Agreed. I used my iPad a lot before I got a smartphone. After getting an iPhone (which is always in arm's reach), I just don't tend to use the iPad much anymore. Especially since app data doesn't sync between them except stuff on the cloud, so I need to play a game or whatnot on whatever platform I used before.
The author seems to be assuming that all iPad owners have or will soon have a smartphone. I don't know that this is the case: my mom got my grandmother an iPad, but there's no way she needs a smartphone for anything.
Just because you don't need a smartphone doesn't mean you won't get one. Come contract renewal, she'll probably get an Android phone whether she wants to or not (in the U.S., it may take another contract cycle, but here in Europe, everyone is giving out entry-level Android phones from ZTE, Sony Ericsson etc as freephones)
I believe there's a relation between handset price and advanced use. People with cheapo smartphones often don't even realize that they can send emails, browse the web, and use apps with their phone. The vast majority of Nexus S and iPhone owners use at least some of the smartphone features that their device offers.
I mention this because I think GP was talking about people using smartphones, not simply owning one.

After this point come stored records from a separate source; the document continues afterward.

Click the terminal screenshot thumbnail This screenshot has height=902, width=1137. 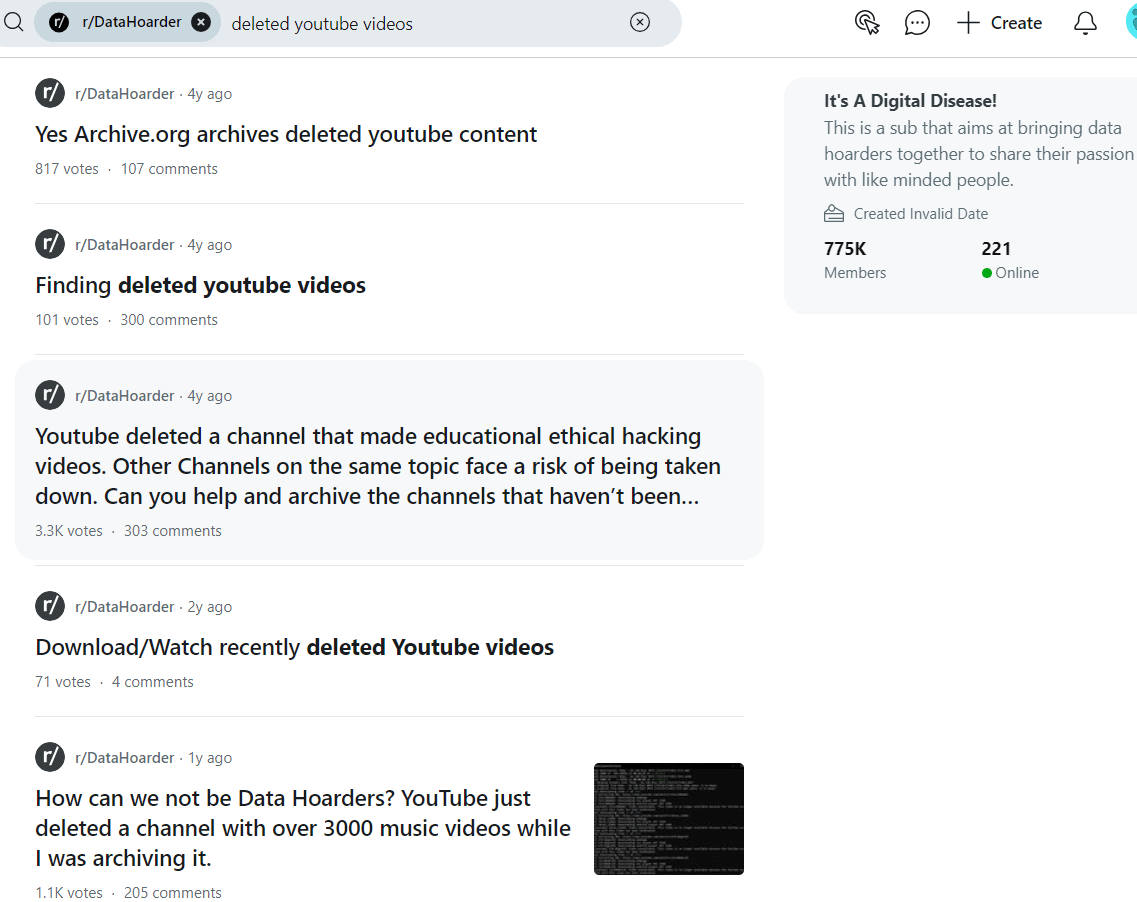point(668,819)
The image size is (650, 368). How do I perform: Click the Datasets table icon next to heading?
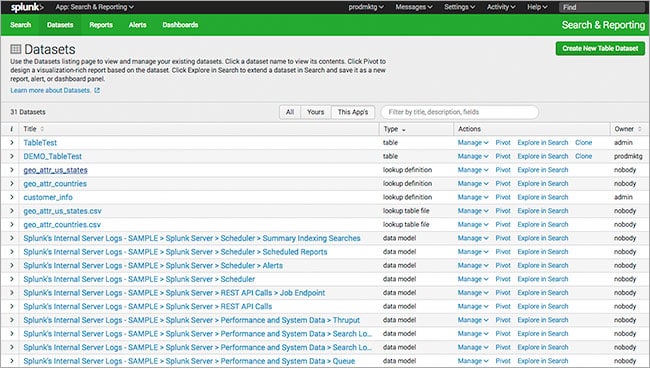[x=16, y=49]
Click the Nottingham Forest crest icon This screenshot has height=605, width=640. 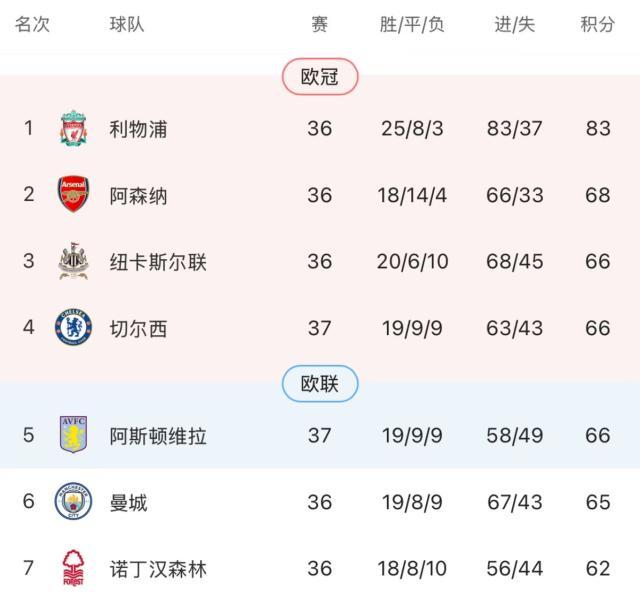pyautogui.click(x=73, y=568)
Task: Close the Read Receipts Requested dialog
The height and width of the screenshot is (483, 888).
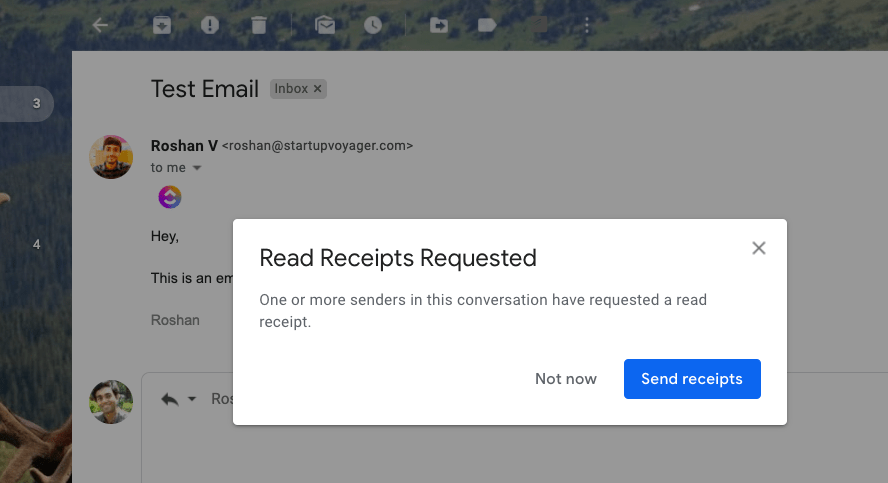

I know plenty of folks who own Nokia and LG smartphones but have never downloaded an app, visited a website on their phone, or synced their phone to a computer.
My parents are still on voice-only phone plans and not even texting. The mandatory data plans for a smartphone would add $20-30 and there is definitely no interest in that.
I bought an iPad2 the other day, the apple shop girl seemed pretty shocked that I had never owned an apple device before and even more so that I had never used iTunes. I might have showed her my £10 phone but that might have been too much for her.
As far as putting music on the iPad, I am not sure if I will even bother. There are plenty of cheap mp3 players which don't require converting wma files and itunes hastle.
Frankly, I also don't bother to sync my iTunes to my work laptop (which is where I spent the most time sitting around) and I notice that people at the office don't seem to any more either, they just use their phones. It's partially because it's not really any easier to listen to music on your computer any more than an iPhone or Android phone.
Feel like there's an assumption here that an iPad is a giant iPhone and I think that's as faulty as considering it a tiny laptop and evaluating it on that basis. Just not the same.